WASHINGTON, DC (ABC NEWS) - Five months after President Trump announced he was tearing up President Obama's "Cuba deal," his administration is finally implementing those changes.
Starting Thursday, U.S. tourists and companies will no longer be able to do business with a long list of entities that allegedly have ties to Cuban military, intelligence or security services.
American tourists will also no longer be able to travel to Cuba on individual people-to-people exchange programs. They must travel now with a sponsoring organization or, if there on educational travel, with an American group or university.
The full list of 180 sanctioned Cuban businesses includes some famous hotels in Havana like Hotel Ambos Mundos and Hotel Armadores de Santander. The restrictions also fall on shops in Old Havana, as well as businesses like rum producers and real estate firms.

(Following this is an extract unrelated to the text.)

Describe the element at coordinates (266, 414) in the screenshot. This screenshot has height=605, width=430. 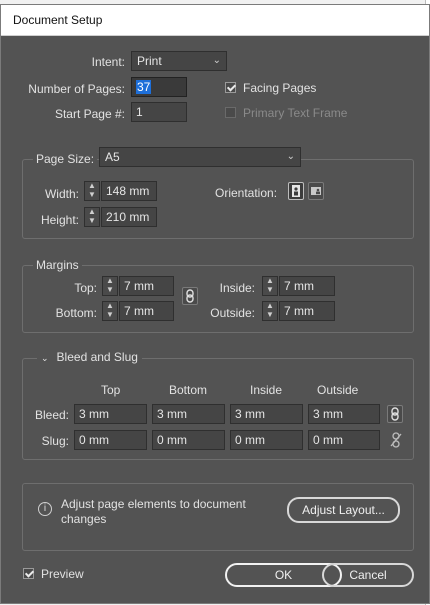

This is also an expanded list of Cuban government officials barred from transactions with the U.S., including exports from American businesses.
Any contracts signed before Thursday's implementation will be allowed to proceed, and the new travel restrictions don't apply to anyone who booked people-to-people travel before Trump's speech on June 16 or travel for educational or humanitarian purposes before Nov. 9.
The new restrictions will be enforced by the Treasury Department's Office of Foreign Assets Control, or OFAC, with the help of agencies like Customs and Border Patrol at ports of entry. Penalties for breaking the sanctions include heavy fines and, after multiple violations, prosecution.
To that end, the Treasury is asking U.S. citizens who travel to Cuba to keep their paperwork to prove they did not violate any U.S. laws. But the administration is not requiring that travelers obtain permission beforehand -- a more onerous restriction from the pre-Obama era that made it more difficult to travel.
These restrictions today take steps to bring the U.S. back to the policy before Obama opened relations with the Caribbean island nation.
In his final days, Obama also ended the "Wet Foot, Dry Foot" policy that allowed Cubans who arrive in America without a visa to become permanent residents, and the Trump administration has given no indication it will bring back the policy, which angered the Cuban government for decades.
Cuba and the U.S. still have diplomatic relations, with embassies in each other's capitals and high-level diplomats serving there. Those ties have been frayed, however, by the health attacks on U.S. personnel in Havana, which led the State Department to withdraw all but emergency personnel.
The shortages have, in turn, led to an indefinite halt on visa services at the embassy in Havana, and the State Department issued a travel warning for all Americans, who could also be victim to the mysterious attacks, it said.